FLINT, MI -- The city of Detroit is offering Flint the opportunity to never worry about the difficulties of treating Flint River water again.

Detroit Water and Sewerage Department Director Sue F. McCormick said in a Feb. 19 letter that she is "open to exploring a long-term contractual arrangement in which DWSD provides full service to Flint (and Genesee County) until such time as (the Karegnondi Water Authority pipeline) is operational, and a back-up service arrangement thereafter."

McCormick's offer came in a letter to Flint City Council President Josh Freeman and was also sent to emergency manager Jerry Ambrose and Mayor Dayne Walling.

MLive-The Flint Journal could not reach Walling or Ambrose for comment Wednesday, Feb. 25. Freeman said he would have no interest in negotiating a deal for a back-up water supply from Detroit.

While some back-up plan is needed, it might not be used for many decades with a new pipeline and pumping stations pushing KWA-supplied water here.

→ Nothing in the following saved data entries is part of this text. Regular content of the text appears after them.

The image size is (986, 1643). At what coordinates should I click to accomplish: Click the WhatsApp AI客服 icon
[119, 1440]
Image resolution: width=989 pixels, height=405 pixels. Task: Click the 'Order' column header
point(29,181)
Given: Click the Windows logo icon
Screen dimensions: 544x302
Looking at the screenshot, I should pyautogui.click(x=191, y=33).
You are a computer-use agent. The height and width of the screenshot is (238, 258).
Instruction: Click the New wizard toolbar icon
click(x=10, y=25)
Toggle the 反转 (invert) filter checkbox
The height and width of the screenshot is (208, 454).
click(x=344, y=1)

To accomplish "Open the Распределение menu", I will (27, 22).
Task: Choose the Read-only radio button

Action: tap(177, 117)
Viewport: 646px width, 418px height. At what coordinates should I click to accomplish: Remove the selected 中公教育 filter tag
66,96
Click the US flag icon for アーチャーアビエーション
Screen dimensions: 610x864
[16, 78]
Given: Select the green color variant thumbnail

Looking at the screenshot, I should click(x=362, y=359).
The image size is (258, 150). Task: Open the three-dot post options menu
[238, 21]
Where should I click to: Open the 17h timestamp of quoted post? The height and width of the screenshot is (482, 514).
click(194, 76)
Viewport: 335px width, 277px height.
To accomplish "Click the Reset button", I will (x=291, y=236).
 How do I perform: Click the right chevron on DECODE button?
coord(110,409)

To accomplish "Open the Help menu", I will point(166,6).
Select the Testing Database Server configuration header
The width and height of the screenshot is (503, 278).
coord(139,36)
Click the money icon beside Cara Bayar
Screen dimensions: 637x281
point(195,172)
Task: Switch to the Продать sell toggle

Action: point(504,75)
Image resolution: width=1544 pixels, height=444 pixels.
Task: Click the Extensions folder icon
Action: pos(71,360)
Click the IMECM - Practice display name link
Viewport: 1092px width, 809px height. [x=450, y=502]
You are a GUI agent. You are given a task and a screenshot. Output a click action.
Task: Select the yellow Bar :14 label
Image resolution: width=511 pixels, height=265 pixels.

"I'm not interested in a long-term agreement. I don't need to pay" for backup because the river is the city's backup water supply, Freeman said. "I don't think the city and the residents can afford that."

McCormick's latest offer comes one month after she traveled to Flint and offered to provide emergency water here without a long-term contract between the two cities.

Flint had purchased Lake Huron water from Detroit for about 50 years -- an arrangement that ended in April when the city began using the Flint River as its source of water.

The city is expected to continue using Flint River water until the KWA pipeline is put into service in 2016. In the 10 months since the switch, Flint officials have struggled to perfect treatment and distribution of the river water.

The city issued boil water advisories in scattered areas as a precaution against bacteria in water and notified customers last month that it was in violation of the Safe Drinking Water Act because of high levels of total trihalomethanes (TTHM).

Genesee County has continued to purchase its water from DWSD at a premium in the short-term because it has no long-term contract.

Flint officials have said they plan to use the Flint River as an emergency-only water source once the city is connected to the KWA pipeline, which the city and Genesee County are partnering to build.

County Drain Commissioner Jeff Wright said representatives of his office have been negotiating with DWSD for months about the possibility of Detroit providing back-up water supply to the county in the future.

No deal has been reached, and Wright said the county has the option of building its own back-up supply -- in the form of a giant, 130-million-gallon reservoir -- at the site of its planned water treatment plant near Stanley and Marathon roads, near the Genesee-Lapeer County border.

A contract to construct such a reservoir could be open to bidding in coming weeks, the drain commissioner said.